I fold my hands and try to remain calm. “I still want to investigate it.”

“But why? Aren’t you happy here? Haven’t we done enough for you? We have given you everything you ever needed—food, shelter, clothing, medical care, affection…”

“What about freedom? Choices? A chance to discover that I might have a life apart from the agency?” I struggle to find words that won’t hurt this woman who has given me so much. “I’m grateful for everything, Dr. M, but if there’s a chance I could live like other people, I want to take it.”

“Didn’t you learn anything from your experience last night? I heard your trip into the city didn’t go so well.”

I close my eyes. “I learned that living among other people with this face would be…difficult. So I want a transplant.”

“Have you considered what might happen if the transplant fails? You don’t have enough spare skin on your body to replace a skin graft.”

I swallow hard. “If it fails…I’ll cope. I can’t be any worse off than I am now.”
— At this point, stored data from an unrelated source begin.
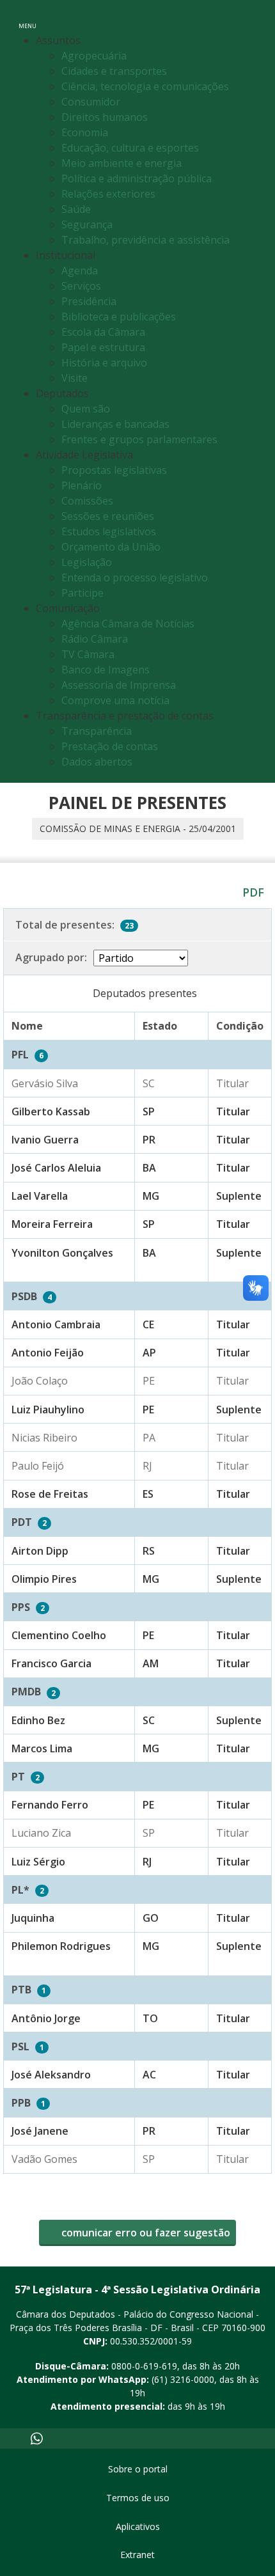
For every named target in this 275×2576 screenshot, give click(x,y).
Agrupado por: (51, 957)
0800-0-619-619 (144, 2366)
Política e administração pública (136, 178)
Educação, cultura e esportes (130, 148)
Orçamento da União (111, 547)
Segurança (87, 224)
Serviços (81, 286)
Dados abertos (96, 762)
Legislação (86, 562)
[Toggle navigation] (252, 18)
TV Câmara (87, 654)
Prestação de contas (109, 746)
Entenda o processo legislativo (134, 577)
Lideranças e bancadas (115, 424)
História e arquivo (104, 363)
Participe (82, 593)
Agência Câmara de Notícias (127, 624)
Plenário (81, 485)
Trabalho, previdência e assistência (145, 240)
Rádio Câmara (94, 639)
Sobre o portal (138, 2469)
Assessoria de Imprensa (118, 685)
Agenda (79, 270)
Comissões (87, 501)
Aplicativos (138, 2526)
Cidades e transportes (114, 71)
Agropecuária (94, 56)
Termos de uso (137, 2498)
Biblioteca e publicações (118, 317)
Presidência (88, 301)
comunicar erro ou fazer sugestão (144, 2233)
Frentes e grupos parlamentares (139, 439)
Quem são (85, 409)
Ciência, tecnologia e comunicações (145, 86)
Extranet (137, 2555)
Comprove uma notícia (115, 700)
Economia (84, 132)
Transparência (96, 731)
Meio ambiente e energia (121, 163)
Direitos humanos (104, 117)
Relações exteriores (108, 194)
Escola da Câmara (103, 332)
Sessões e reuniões (107, 516)
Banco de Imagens (105, 670)
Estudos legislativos (108, 531)
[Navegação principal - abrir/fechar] (27, 17)
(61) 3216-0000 (183, 2379)
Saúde (76, 209)
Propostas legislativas (114, 470)
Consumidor (90, 102)
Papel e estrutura (103, 347)
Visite (74, 378)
Dr. M chokes out a laugh. “I don’t think that’s true.”

“How do you know?” I lift my chin and meet her hard eyes. “In a way, I’m already dead to the world. Fewer than twenty people even know I exist. Fewer than ten know me personally. What is living, if it’s not knowing and being known?”

She breathes deep and rubs her hands over her arms. “There are worse things than anonymity,” she says. “Far worse things.”

“Oh, yeah?”

She raises her gaze in a swift, sharp look. “I don’t like to speak of the past, but trust me—being used is worse than being ignored. The world is filled with people who will hurt you if you let them get too close.”